A FORMER taxi driver claims that the Yorkshire Ripper attacked him on the moors above Keighley eight years before committing his first murder.
John Tomey was battered over the head in 1967 by a passenger who lured him to Cockhill Moor, above Oxenhope.
He believes he was the Ripper's first victim and is now seeking money from the Criminal Injuries Compensation Board.
Until now the first victim of the Ripper was thought to be Keighley woman Anna Rogulski, who was left battered and bleeding in North Queen Street, in July, 1975.
The next month came an attack on Silsden teenager Caroline Tracy Browne, who was attacked while walking.
The Ripper, Peter Sutcliffe, committed his first murder the same year and went on to kill another dozen women before his arrest in 1981.
The Keighley News reported the attack on Mr Tomey, then aged 27, on its front page in March, 1967.
The taxi driver picked up his passenger in Leeds and was asked to drive him to Manchester, taking the route over Cockhill.
On the isolated Hebden Bridge Road, about three miles from Oxenhope, Mr Tomey was asked to stop because his passenger wanted to look at a map.
Mr Tomey was hit with a blunt instrument which he believes was a hammer, and suffered a fractured skull, fractured thumb and lacerations.
The attacker then smashed the car lamps and taxi sign, leaving Mr Tomey to flee to a house in Oxenhope.
Police examined the car and found evidence of a struggle inside the car and bloodstains on the seats.

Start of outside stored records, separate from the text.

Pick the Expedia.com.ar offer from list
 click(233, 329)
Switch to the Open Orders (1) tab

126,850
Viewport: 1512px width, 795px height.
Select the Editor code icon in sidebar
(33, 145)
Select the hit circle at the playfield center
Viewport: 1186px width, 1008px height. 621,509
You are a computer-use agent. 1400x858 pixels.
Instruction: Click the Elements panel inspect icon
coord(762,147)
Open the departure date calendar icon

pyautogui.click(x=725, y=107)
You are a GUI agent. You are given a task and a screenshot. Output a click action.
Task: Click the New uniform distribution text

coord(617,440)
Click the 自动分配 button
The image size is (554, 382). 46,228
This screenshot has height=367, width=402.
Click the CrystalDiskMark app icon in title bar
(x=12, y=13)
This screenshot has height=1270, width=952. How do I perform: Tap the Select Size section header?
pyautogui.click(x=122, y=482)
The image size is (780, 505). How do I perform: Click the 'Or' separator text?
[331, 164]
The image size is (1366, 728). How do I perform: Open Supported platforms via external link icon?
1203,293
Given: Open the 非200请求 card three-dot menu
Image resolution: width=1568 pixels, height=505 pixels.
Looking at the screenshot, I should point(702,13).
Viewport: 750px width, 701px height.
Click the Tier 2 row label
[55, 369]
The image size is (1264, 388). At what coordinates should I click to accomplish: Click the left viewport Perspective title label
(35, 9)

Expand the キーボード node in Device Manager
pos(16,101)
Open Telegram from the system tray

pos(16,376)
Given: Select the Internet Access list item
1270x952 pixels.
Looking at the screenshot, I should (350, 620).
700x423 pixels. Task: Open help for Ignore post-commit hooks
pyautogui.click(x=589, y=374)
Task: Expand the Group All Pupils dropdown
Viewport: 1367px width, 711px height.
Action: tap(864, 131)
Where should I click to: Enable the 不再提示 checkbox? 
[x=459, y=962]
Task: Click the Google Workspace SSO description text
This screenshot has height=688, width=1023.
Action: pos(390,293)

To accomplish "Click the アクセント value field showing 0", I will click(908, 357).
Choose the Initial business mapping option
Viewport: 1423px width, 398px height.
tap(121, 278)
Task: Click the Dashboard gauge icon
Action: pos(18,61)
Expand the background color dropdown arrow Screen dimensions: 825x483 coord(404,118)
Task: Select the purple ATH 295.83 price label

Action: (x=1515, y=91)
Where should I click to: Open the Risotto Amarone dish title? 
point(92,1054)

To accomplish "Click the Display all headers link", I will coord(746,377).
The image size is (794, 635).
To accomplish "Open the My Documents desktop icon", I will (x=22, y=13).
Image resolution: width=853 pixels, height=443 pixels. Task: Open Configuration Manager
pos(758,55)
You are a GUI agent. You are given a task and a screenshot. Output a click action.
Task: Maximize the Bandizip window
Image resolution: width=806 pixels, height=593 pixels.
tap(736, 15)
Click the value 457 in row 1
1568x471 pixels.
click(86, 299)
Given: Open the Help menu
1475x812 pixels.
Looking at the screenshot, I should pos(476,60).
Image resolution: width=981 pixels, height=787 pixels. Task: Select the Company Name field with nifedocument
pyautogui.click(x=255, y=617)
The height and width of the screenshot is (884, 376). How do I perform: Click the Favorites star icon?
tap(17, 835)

Mr Tomey, now 56, from Leeds, has now enlisted the help of a doctor to pursue his compensation claim. "I have lost 90 per cent of my life and memory," he says.
"He hit me with a hammer. When I saw the pictures of Sutcliffe I had no doubt it was him who attacked me.
"If the Yorkshire police had found the man that hit me over the head he would not have been able to murder the 13 women."
Mr Tomey claims one senior detective referred details of his assault to the Ripper squad because of the similarities with the attacks on Sutcliffe's female victims.
The Ripper murdered 13 women across West Yorkshire over a six-year period, mostly prostitutes or students.
In his trial at the Old Bailey, he also admitted seven charges of attempted murder and was jailed for a minimum of 30 years.